Excerpted records:

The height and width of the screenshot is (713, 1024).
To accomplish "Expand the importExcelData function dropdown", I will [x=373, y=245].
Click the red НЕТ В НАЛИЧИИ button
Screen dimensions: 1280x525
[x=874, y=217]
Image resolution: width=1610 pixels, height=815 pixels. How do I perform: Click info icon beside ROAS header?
--
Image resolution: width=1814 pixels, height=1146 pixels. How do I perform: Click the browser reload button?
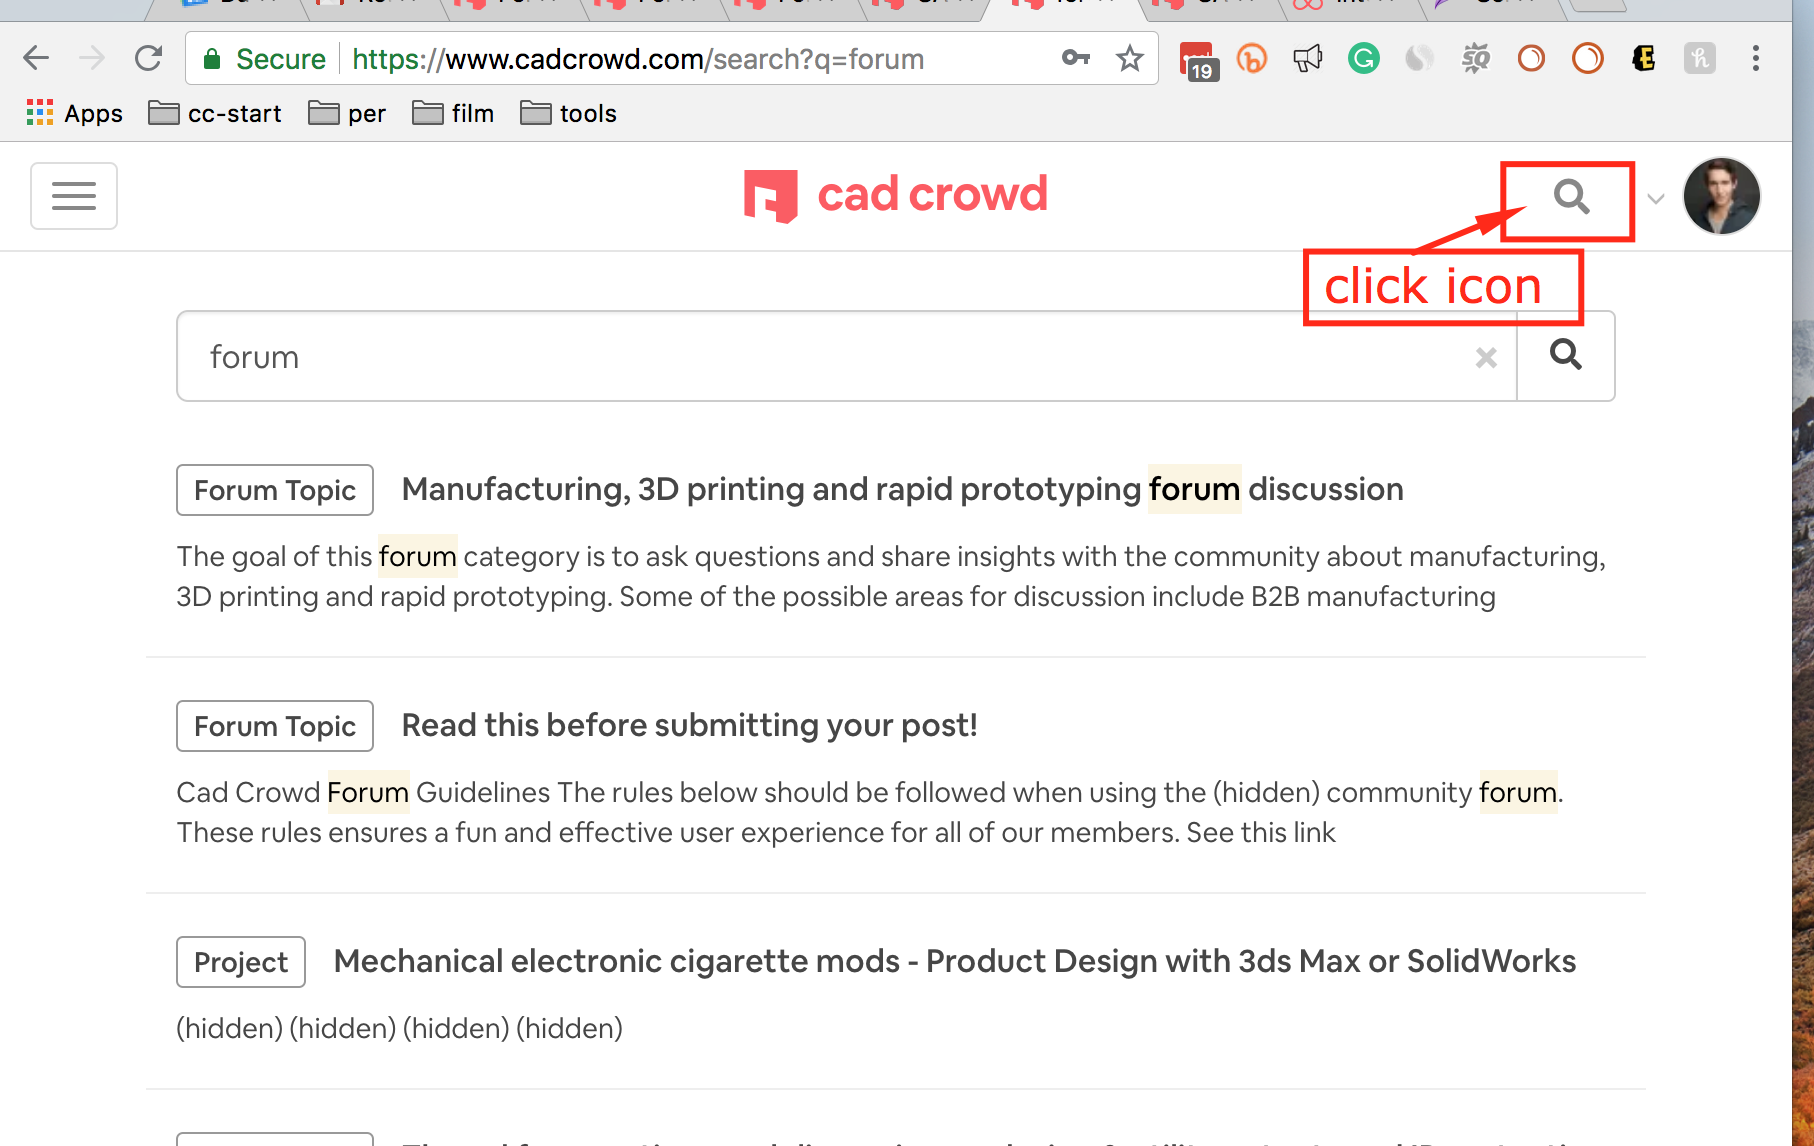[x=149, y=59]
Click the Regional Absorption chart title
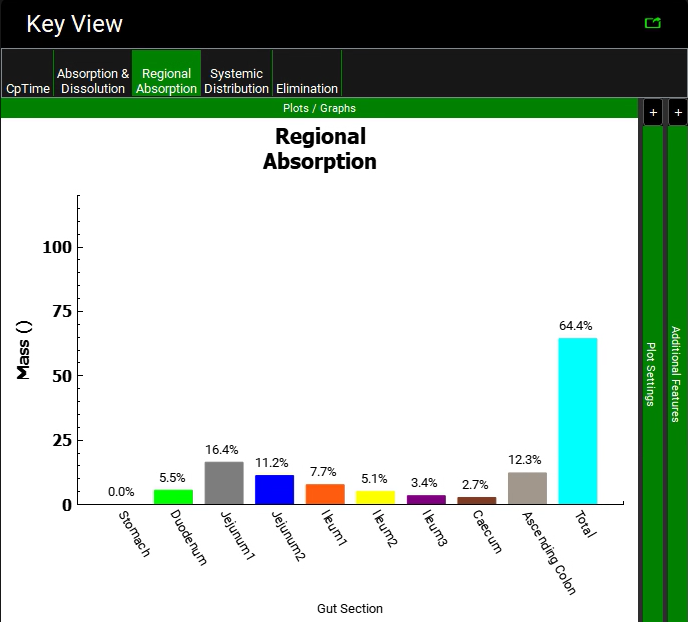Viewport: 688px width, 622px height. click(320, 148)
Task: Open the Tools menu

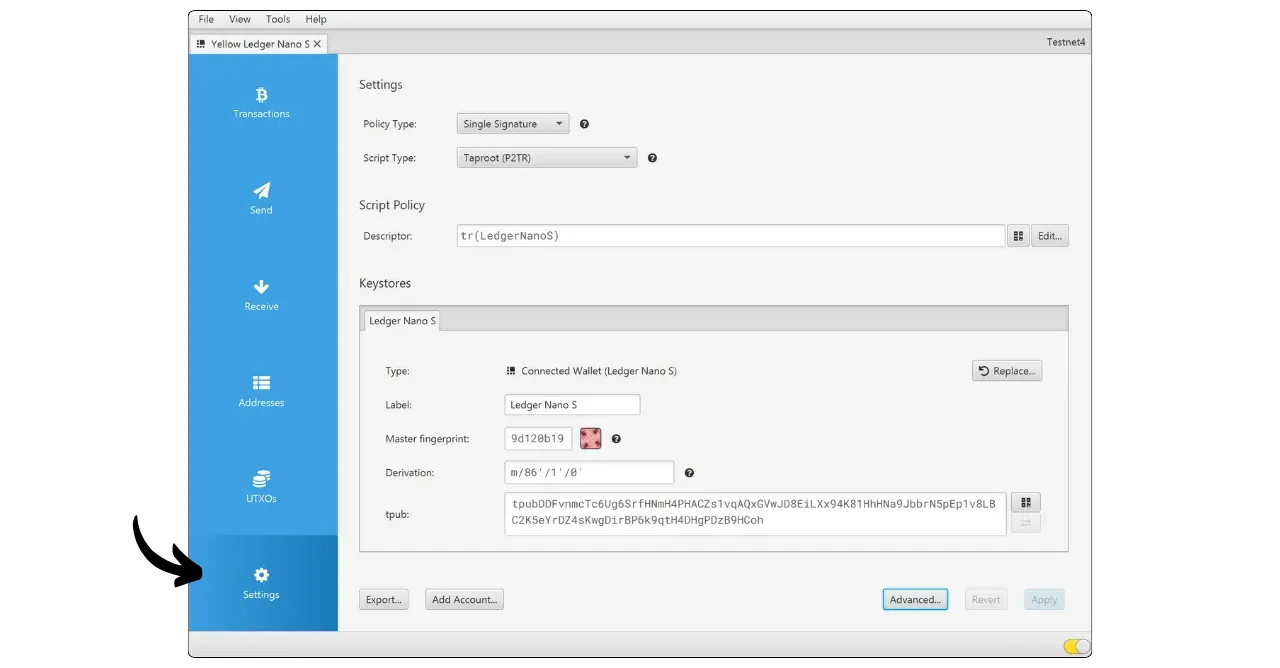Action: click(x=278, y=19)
---
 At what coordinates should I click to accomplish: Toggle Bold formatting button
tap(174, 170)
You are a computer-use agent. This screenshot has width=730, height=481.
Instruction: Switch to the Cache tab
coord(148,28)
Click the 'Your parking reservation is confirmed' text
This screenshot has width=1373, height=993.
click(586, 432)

Problem details:
Give an exact copy of the lines above from the line with "The height and" up to and including the line with "Image resolution: width=1610", and leave everything else out.

Completed task:
The height and width of the screenshot is (713, 1024).
To accomplish "Expand the importExcelData function dropdown", I will [x=373, y=245].
Click the red НЕТ В НАЛИЧИИ button
Screen dimensions: 1280x525
[x=874, y=217]
Image resolution: width=1610 pixels, height=815 pixels. How do I perform: Click info icon beside ROAS header?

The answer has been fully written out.